===== Available records

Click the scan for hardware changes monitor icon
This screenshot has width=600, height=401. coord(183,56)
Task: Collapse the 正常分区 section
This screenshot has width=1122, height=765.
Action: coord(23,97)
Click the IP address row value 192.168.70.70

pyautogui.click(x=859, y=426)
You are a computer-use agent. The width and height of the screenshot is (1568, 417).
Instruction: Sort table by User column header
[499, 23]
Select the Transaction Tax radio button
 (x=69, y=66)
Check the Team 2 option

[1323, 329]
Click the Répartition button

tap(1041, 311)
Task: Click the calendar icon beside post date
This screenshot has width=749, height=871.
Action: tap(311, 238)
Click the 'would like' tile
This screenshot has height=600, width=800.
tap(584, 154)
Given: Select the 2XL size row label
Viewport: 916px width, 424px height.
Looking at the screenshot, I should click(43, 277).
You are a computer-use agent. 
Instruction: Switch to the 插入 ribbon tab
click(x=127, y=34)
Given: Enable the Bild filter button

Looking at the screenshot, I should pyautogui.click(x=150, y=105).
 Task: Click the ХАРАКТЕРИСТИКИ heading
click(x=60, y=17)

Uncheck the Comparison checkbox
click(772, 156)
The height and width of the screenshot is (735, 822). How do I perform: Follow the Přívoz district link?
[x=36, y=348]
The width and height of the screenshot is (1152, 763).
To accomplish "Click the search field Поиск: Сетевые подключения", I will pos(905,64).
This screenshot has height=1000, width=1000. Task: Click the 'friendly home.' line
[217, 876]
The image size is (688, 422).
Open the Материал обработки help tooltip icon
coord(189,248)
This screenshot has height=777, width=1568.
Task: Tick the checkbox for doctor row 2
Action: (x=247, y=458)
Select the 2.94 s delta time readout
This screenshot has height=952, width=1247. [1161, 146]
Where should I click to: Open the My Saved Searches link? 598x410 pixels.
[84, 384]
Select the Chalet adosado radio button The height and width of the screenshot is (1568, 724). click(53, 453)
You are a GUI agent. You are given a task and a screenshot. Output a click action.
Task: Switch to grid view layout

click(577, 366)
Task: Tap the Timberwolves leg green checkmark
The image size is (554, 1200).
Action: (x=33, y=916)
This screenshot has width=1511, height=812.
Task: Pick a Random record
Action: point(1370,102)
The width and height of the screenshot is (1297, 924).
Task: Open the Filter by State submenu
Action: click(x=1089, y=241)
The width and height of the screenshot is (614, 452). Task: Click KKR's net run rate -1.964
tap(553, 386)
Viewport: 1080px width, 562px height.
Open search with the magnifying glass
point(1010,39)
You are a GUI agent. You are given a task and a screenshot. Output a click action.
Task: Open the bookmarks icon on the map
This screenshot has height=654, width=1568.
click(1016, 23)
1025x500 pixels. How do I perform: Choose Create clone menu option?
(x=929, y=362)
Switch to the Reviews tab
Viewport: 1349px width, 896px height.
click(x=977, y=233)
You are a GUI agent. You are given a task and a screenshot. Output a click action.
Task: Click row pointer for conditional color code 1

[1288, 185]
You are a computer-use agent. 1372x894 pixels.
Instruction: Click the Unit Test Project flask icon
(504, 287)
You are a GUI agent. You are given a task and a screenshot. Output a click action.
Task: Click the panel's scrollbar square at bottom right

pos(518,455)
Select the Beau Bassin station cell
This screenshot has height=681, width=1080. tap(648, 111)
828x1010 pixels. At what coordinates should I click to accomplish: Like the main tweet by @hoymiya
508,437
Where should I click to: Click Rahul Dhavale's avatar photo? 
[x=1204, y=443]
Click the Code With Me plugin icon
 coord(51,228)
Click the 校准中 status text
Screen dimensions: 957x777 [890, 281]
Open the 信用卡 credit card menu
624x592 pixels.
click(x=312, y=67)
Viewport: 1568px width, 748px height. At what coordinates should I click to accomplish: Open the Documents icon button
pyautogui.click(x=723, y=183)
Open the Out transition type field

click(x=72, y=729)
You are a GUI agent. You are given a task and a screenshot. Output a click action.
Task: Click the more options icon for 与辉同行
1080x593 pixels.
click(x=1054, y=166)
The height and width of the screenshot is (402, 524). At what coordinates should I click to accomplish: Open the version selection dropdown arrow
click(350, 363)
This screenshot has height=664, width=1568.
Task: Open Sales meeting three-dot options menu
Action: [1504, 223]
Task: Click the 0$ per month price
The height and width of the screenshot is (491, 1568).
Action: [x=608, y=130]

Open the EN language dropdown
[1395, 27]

==========

*What you will do*.
Reproduce all of the items above verbatim, line for line.

*Output of the task*.
Click the scan for hardware changes monitor icon
This screenshot has width=600, height=401. coord(183,56)
Task: Collapse the 正常分区 section
This screenshot has width=1122, height=765.
Action: coord(23,97)
Click the IP address row value 192.168.70.70

pyautogui.click(x=859, y=426)
You are a computer-use agent. The width and height of the screenshot is (1568, 417).
Instruction: Sort table by User column header
[499, 23]
Select the Transaction Tax radio button
 (x=69, y=66)
Check the Team 2 option

[1323, 329]
Click the Répartition button

tap(1041, 311)
Task: Click the calendar icon beside post date
This screenshot has width=749, height=871.
Action: tap(311, 238)
Click the 'would like' tile
This screenshot has height=600, width=800.
tap(584, 154)
Given: Select the 2XL size row label
Viewport: 916px width, 424px height.
Looking at the screenshot, I should click(43, 277).
You are a computer-use agent. 
Instruction: Switch to the 插入 ribbon tab
click(x=127, y=34)
Given: Enable the Bild filter button

Looking at the screenshot, I should pyautogui.click(x=150, y=105).
 Task: Click the ХАРАКТЕРИСТИКИ heading
click(x=60, y=17)

Uncheck the Comparison checkbox
click(772, 156)
The height and width of the screenshot is (735, 822). How do I perform: Follow the Přívoz district link?
[x=36, y=348]
The width and height of the screenshot is (1152, 763).
To accomplish "Click the search field Поиск: Сетевые подключения", I will pos(905,64).
This screenshot has height=1000, width=1000. Task: Click the 'friendly home.' line
[217, 876]
The image size is (688, 422).
Open the Материал обработки help tooltip icon
coord(189,248)
This screenshot has height=777, width=1568.
Task: Tick the checkbox for doctor row 2
Action: (x=247, y=458)
Select the 2.94 s delta time readout
This screenshot has height=952, width=1247. [1161, 146]
Where should I click to: Open the My Saved Searches link? 598x410 pixels.
[84, 384]
Select the Chalet adosado radio button The height and width of the screenshot is (1568, 724). click(53, 453)
You are a GUI agent. You are given a task and a screenshot. Output a click action.
Task: Switch to grid view layout

click(577, 366)
Task: Tap the Timberwolves leg green checkmark
The image size is (554, 1200).
Action: (x=33, y=916)
This screenshot has width=1511, height=812.
Task: Pick a Random record
Action: point(1370,102)
The width and height of the screenshot is (1297, 924).
Task: Open the Filter by State submenu
Action: click(x=1089, y=241)
The width and height of the screenshot is (614, 452). Task: Click KKR's net run rate -1.964
tap(553, 386)
Viewport: 1080px width, 562px height.
Open search with the magnifying glass
point(1010,39)
You are a GUI agent. You are given a task and a screenshot. Output a click action.
Task: Open the bookmarks icon on the map
This screenshot has height=654, width=1568.
click(1016, 23)
1025x500 pixels. How do I perform: Choose Create clone menu option?
(x=929, y=362)
Switch to the Reviews tab
Viewport: 1349px width, 896px height.
click(x=977, y=233)
You are a GUI agent. You are given a task and a screenshot. Output a click action.
Task: Click row pointer for conditional color code 1

[1288, 185]
You are a computer-use agent. 1372x894 pixels.
Instruction: Click the Unit Test Project flask icon
(504, 287)
You are a GUI agent. You are given a task and a screenshot. Output a click action.
Task: Click the panel's scrollbar square at bottom right

pos(518,455)
Select the Beau Bassin station cell
This screenshot has height=681, width=1080. tap(648, 111)
828x1010 pixels. At what coordinates should I click to accomplish: Like the main tweet by @hoymiya
508,437
Where should I click to: Click Rahul Dhavale's avatar photo? 
[x=1204, y=443]
Click the Code With Me plugin icon
 coord(51,228)
Click the 校准中 status text
Screen dimensions: 957x777 [890, 281]
Open the 信用卡 credit card menu
624x592 pixels.
click(x=312, y=67)
Viewport: 1568px width, 748px height. At what coordinates should I click to accomplish: Open the Documents icon button
pyautogui.click(x=723, y=183)
Open the Out transition type field

click(x=72, y=729)
You are a GUI agent. You are given a task and a screenshot. Output a click action.
Task: Click the more options icon for 与辉同行
1080x593 pixels.
click(x=1054, y=166)
The height and width of the screenshot is (402, 524). At what coordinates should I click to accomplish: Open the version selection dropdown arrow
click(350, 363)
This screenshot has height=664, width=1568.
Task: Open Sales meeting three-dot options menu
Action: [1504, 223]
Task: Click the 0$ per month price
The height and width of the screenshot is (491, 1568).
Action: [x=608, y=130]

Open the EN language dropdown
[1395, 27]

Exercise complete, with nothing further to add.